Dataset items
....................

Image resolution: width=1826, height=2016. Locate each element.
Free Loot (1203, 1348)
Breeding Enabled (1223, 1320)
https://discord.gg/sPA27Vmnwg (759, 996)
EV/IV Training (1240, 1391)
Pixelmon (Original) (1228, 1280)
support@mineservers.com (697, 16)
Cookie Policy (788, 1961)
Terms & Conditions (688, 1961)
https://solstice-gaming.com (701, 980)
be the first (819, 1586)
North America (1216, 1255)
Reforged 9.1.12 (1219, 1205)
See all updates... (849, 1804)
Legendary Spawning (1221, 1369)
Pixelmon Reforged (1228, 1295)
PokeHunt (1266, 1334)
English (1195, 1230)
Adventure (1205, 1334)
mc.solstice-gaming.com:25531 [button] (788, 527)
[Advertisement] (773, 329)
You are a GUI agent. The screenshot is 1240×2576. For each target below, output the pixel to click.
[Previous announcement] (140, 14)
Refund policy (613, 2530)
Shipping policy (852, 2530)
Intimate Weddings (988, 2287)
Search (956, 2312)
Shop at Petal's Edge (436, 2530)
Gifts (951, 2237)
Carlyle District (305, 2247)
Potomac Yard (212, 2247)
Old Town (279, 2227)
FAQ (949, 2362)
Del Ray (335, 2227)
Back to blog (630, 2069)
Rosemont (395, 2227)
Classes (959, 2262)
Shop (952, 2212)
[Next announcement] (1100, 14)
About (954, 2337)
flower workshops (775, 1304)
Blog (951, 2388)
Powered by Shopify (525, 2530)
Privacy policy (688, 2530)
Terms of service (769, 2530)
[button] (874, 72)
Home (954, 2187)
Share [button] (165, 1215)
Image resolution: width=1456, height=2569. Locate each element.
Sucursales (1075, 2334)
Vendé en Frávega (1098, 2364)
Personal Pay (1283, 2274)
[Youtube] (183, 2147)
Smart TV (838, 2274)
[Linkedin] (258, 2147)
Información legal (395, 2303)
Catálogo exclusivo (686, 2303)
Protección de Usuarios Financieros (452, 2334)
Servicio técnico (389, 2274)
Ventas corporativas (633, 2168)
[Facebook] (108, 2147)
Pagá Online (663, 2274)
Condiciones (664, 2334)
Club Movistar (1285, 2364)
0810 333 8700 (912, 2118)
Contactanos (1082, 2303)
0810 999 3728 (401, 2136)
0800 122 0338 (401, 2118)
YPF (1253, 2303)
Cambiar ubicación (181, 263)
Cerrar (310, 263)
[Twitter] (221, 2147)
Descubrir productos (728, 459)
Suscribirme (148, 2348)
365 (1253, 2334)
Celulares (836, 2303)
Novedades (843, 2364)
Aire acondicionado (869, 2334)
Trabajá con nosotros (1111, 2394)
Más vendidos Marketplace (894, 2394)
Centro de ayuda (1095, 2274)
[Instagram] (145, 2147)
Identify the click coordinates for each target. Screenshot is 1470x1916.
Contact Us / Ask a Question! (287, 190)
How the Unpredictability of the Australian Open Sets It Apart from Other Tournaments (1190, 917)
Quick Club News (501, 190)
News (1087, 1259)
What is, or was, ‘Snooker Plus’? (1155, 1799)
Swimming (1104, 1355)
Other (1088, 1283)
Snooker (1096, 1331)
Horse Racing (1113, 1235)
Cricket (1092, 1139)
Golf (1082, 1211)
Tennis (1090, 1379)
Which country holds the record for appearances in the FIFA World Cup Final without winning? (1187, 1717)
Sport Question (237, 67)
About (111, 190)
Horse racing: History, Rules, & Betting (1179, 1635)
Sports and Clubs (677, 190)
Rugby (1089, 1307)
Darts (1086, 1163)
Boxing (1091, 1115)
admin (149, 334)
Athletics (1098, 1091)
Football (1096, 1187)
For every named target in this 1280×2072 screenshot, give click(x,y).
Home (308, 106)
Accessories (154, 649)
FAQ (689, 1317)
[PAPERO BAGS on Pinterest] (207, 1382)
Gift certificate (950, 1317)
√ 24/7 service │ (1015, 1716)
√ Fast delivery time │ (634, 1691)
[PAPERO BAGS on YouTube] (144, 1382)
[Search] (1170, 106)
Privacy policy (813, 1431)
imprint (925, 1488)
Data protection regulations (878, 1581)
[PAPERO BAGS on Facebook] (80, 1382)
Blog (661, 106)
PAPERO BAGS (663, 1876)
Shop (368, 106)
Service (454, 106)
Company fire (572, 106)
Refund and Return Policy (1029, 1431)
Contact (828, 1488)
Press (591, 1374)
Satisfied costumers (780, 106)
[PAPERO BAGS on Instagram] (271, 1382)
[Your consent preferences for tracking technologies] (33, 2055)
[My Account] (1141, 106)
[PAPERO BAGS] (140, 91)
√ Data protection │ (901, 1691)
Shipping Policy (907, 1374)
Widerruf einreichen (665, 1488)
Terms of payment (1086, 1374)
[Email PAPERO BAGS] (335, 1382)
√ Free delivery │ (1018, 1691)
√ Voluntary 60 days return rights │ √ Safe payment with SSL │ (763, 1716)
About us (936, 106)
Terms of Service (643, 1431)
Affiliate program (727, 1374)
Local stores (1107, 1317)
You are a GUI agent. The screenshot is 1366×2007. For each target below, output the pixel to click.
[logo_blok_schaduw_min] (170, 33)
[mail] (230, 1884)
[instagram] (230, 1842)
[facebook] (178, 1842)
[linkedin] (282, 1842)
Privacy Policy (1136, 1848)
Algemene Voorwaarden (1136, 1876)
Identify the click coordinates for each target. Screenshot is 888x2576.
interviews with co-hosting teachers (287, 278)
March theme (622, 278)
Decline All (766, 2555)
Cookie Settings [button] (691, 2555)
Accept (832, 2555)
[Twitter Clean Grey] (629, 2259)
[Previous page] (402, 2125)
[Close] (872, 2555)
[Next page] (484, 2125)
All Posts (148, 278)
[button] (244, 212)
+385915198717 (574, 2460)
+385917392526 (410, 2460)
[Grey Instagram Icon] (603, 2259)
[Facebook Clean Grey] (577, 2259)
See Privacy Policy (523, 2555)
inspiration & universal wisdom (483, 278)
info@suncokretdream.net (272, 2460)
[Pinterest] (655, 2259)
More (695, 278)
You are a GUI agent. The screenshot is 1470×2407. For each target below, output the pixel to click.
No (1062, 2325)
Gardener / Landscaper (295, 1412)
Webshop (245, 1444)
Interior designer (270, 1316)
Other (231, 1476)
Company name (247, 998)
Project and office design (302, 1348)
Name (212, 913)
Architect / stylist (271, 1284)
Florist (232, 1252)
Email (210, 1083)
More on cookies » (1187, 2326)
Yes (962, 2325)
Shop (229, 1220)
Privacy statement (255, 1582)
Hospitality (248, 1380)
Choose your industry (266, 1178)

....................

Assignment
Among the entries above, the lines between the ones containing "[Next page] (484, 2125)" and "Name (212, 913)", inclusive, are to be transcribed exactly. No other line is to be given.

Answer box
[Next page] (484, 2125)
All Posts (148, 278)
[button] (244, 212)
+385915198717 (574, 2460)
+385917392526 (410, 2460)
[Grey Instagram Icon] (603, 2259)
[Facebook Clean Grey] (577, 2259)
See Privacy Policy (523, 2555)
inspiration & universal wisdom (483, 278)
info@suncokretdream.net (272, 2460)
[Pinterest] (655, 2259)
More (695, 278)
You are a GUI agent. The screenshot is 1470×2407. For each target below, output the pixel to click.
No (1062, 2325)
Gardener / Landscaper (295, 1412)
Webshop (245, 1444)
Interior designer (270, 1316)
Other (231, 1476)
Company name (247, 998)
Project and office design (302, 1348)
Name (212, 913)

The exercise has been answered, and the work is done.